Your pace of work requires fast decision making and great collaboration. Your ideas, without influence though, will go nowhere.
Sarah’s business case had legs and she began to marshal interest in her new project. She ran into roadblocks. Senior executives cancelled meetings with her; and her boss gave her another initiative to lead. She felt rejected and diminished. Sarah’s inability to gain early support led to her project’s failure.
Is the influence you perceive you have congruent with how others see you – across your direct team, peer group, and more senior leadership? Or are you more invisible than you think?
Leadership isn’t title or position – it’s the influence you have
Your ability to shape, shift, and change someone’s perceptions, attitudes, decisions and actions is critical if you want to lead change effectively, break down silo’s and be the leader who connects people in, in a meaningful and purposeful way.
You may be asking yourself: “Have I got what it takes?”; “How do I need to change?”
Influence is learned.
Here are six ways to learn how to increase your influence.
1. Build trust in relationships
Often times, influencing isn’t about the idea, or the logic or the tactics, it’s about the connections and the strength of relationships you have with others. Relationships are based on trust. Trustworthiness can’t be demanded, it must be earned.
What you say, how you say it, and how you follow-through on the commitments you make, are the vital indicators that people accumulate as they form their perceptions of you. Trustworthiness starts with you.
2. Speak up early
Don’t hold off saying what you want to say. Your self-integrity matters. Get over yourself (as hard as that might be) and have the conviction to back yourself and the value you bring to a conversation. Give your opinion and perspective, even if it’s different from everyone else’s thinking. The best solutions come from diverse thinking.
3. Ask great questions
You don’t need to have all the answers. The quality of your questions shows the quality of your thinking.
4. Watch your body language
You are always communicating – even when you’re not speaking. Your posture, facial expressions, and how you use your hands, for example, can support what you’re saying. Use your body to work for you, not against you.
5. Make it about us
Remember the common ground where there is shared purpose and alignment. Whether it’s the overarching vision, goals, or objectives, or something else. Bringing a conversation back to the big picture or the detail on what’s already been agreed on, is a good way to keep building momentum and a win win outcome.

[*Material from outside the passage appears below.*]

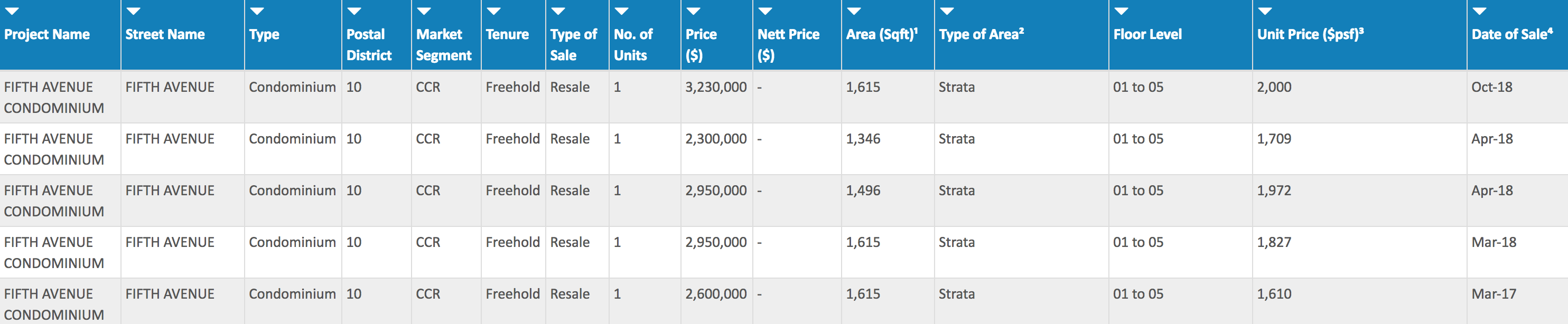The height and width of the screenshot is (324, 1568).
Task: Click sort arrow above Type of Sale
Action: [x=558, y=11]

6. Step into someone else’s shoes
The more you appreciate someone else’s world – what motivates them and drives their decision making – the more impactful you’ll be. Start from their point of view, not your own.
Bringing it all together
Your success relies on you working with and through others. The more senior your become, your leadership voice and brand relies on having influence. Building the right mindset and toolkit to shape your communication and behaviour to your audience is a must.
Where is your next level of influence?